→ Task prompt:
Could you render the material below as a Markdown table with the columns Row and Line, numbering each line and leaving out blank lines?

§ §

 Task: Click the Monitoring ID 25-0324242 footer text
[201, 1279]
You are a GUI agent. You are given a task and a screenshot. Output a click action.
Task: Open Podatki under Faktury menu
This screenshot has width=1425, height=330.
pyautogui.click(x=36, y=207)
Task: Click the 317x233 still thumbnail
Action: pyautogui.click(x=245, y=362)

§ §

→ Expected output:
| Row | Line |
|---|---|
| 1 |  Task: Click the Monitoring ID 25-0324242 footer text |
| 2 | [201, 1279] |
| 3 | You are a GUI agent. You are given a task and a screenshot. Output a click action. |
| 4 | Task: Open Podatki under Faktury menu |
| 5 | This screenshot has width=1425, height=330. |
| 6 | pyautogui.click(x=36, y=207) |
| 7 | Task: Click the 317x233 still thumbnail |
| 8 | Action: pyautogui.click(x=245, y=362) |